Reputation: 63
I'm trying to load a pyspark dataframe into Azure SQL DB using Apache Spark Connector for SQL Server and Azure SQL in Azure DataBricks Env
[Environment] - Azure DataBricks
[Dataset] - NYC Yellow Taxi Dataset
It works fine for data size around 30M, but for the data sizes around 90M I get the below issue:
org.apache.spark.SparkException: Job aborted due to stage failure: Task 5 in stage 20.0 failed 4 times, most recent failure: Lost task 5.3 in stage 20.0 (TID 381) (10.139.64.7 executor 5): com.microsoft.sqlserver.jdbc.SQLServerException: Database '[database]' on server '[servername]' is not currently available. Please retry the connection later. If the problem persists, contact customer support, and provide them the session tracing ID of [some id]
The code that I use:
try:
df.write \
.format("com.microsoft.sqlserver.jdbc.spark") \
.mode("overwrite") \
.option("truncate", True) \
.option("url", url) \
.option("dbtable", "dbo.nyc_yellow_trip_test_2017") \
.option("user", username) \
.option("password", password) \
.save()
except ValueError as error :
print("Connector write failed", error)
Upvotes: 0
Views: 276
Reputation: 3240
Sometimes that error comes as result of intermittent failures on specific regions.
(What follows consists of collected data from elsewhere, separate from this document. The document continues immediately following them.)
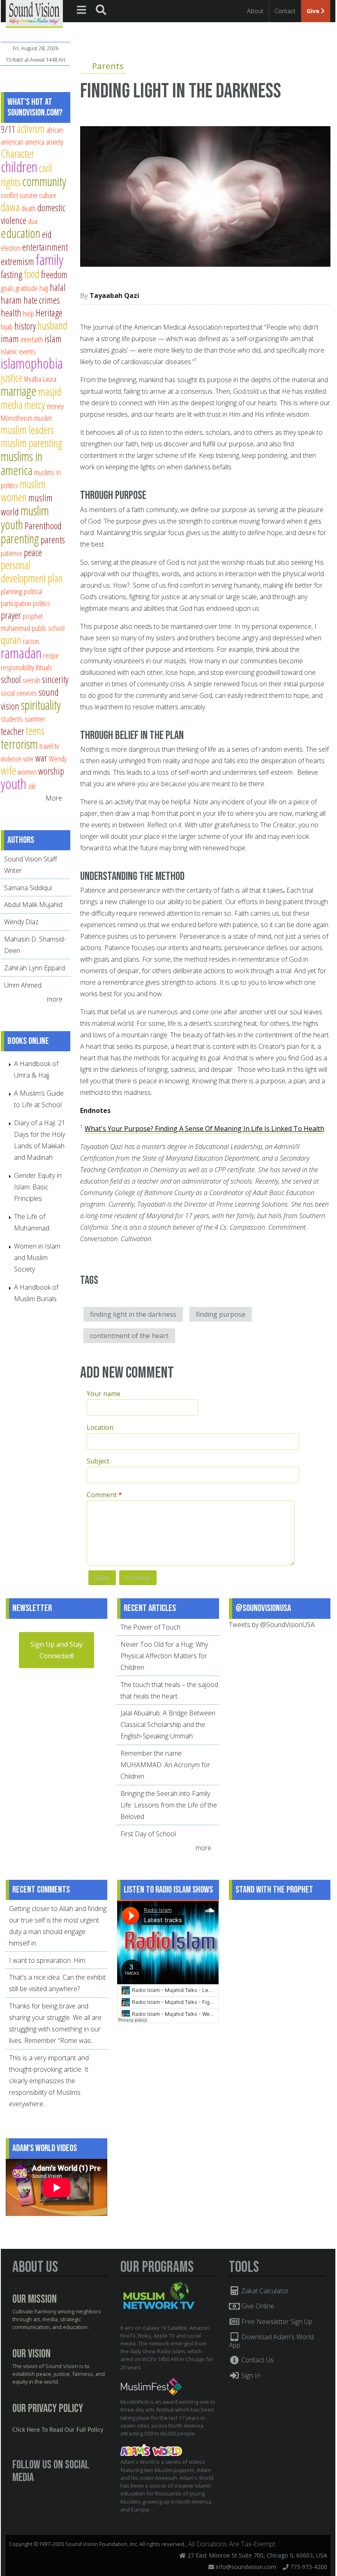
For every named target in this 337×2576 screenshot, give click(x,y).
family (49, 259)
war (41, 757)
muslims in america (21, 463)
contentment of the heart (129, 1335)
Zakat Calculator (264, 2290)
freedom (54, 274)
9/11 (8, 129)
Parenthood (43, 525)
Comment (104, 1494)
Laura (49, 378)
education (20, 233)
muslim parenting (31, 442)
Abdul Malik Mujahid (33, 904)
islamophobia (32, 363)
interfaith (32, 339)
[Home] (34, 13)
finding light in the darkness (133, 1314)
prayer (11, 615)
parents (53, 539)
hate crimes (41, 300)
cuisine (28, 195)
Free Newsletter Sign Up (276, 2321)
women (27, 771)
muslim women (23, 490)
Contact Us (257, 2359)
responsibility (17, 667)
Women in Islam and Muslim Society (37, 1258)
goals (7, 287)
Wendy (58, 758)
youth (13, 783)
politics (41, 603)
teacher (12, 731)
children (19, 166)
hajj (43, 287)
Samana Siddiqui (28, 887)
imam (10, 338)
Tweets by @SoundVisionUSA (272, 1624)
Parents (108, 66)
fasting (11, 274)
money (55, 405)
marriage (19, 390)
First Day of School (148, 1833)
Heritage (49, 312)
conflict (9, 195)
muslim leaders (27, 429)
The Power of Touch (150, 1627)
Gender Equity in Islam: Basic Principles (38, 1187)
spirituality (41, 704)
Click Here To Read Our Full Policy (57, 2430)
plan (55, 578)
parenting (20, 538)
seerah (31, 680)
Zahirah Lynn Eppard (34, 967)
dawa (10, 207)
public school (48, 627)
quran (11, 639)
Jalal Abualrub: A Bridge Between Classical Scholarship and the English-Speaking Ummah (167, 1724)
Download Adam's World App (271, 2341)
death (28, 208)
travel (46, 745)
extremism (17, 261)
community (44, 181)
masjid (49, 391)
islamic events (18, 351)
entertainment (45, 247)
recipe (51, 655)
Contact (285, 11)
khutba (32, 378)
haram (11, 300)
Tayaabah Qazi (114, 295)
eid (47, 234)
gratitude (27, 287)
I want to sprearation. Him (47, 1960)
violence (11, 758)
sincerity (55, 679)
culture (47, 195)
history (25, 325)
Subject (98, 1461)
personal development (23, 571)
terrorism (19, 743)
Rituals (44, 667)
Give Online (257, 2306)
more (55, 999)
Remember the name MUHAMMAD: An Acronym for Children (165, 1765)
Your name (103, 1393)
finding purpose (220, 1314)
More (54, 798)
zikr (32, 786)
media (12, 404)
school (11, 679)
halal (58, 287)
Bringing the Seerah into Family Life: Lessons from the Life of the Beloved (168, 1805)
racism (31, 640)
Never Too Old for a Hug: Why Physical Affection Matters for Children (164, 1656)
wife (8, 770)
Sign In (250, 2375)
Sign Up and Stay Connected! (56, 1650)
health (11, 312)
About (255, 11)
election (11, 247)
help (28, 313)
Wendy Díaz (21, 921)
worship (51, 771)
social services (19, 692)
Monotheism (16, 417)
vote (28, 758)
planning (11, 591)
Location (100, 1427)
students (12, 718)
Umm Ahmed (23, 985)
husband (52, 325)
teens (35, 730)
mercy (34, 404)
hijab (7, 326)
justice (12, 377)
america (34, 141)
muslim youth (25, 517)
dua (32, 220)
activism (31, 128)
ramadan (21, 652)
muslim (43, 417)
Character (17, 153)
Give (314, 11)
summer (35, 718)
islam (53, 338)
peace (33, 552)
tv (57, 745)
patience (11, 553)
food (31, 274)
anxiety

You can check Resource health in Left vertical panel as shown in below image.
In the cloud environment you'll find that failed and dropped database connections happen periodically. That's partly because you're going through more load balancers compared to the on-premises environment where your web server and database server have a direct physical connection. Also, sometimes when you're dependent on a multi-tenant service you'll see calls to the service get slower or time out because someone else who uses the service is hitting it heavily. In other cases you might be the user who is hitting the service too frequently, and the service deliberately throttles you – denies connections – in order to prevent you from adversely affecting other tenants of the service.
Upvotes: 0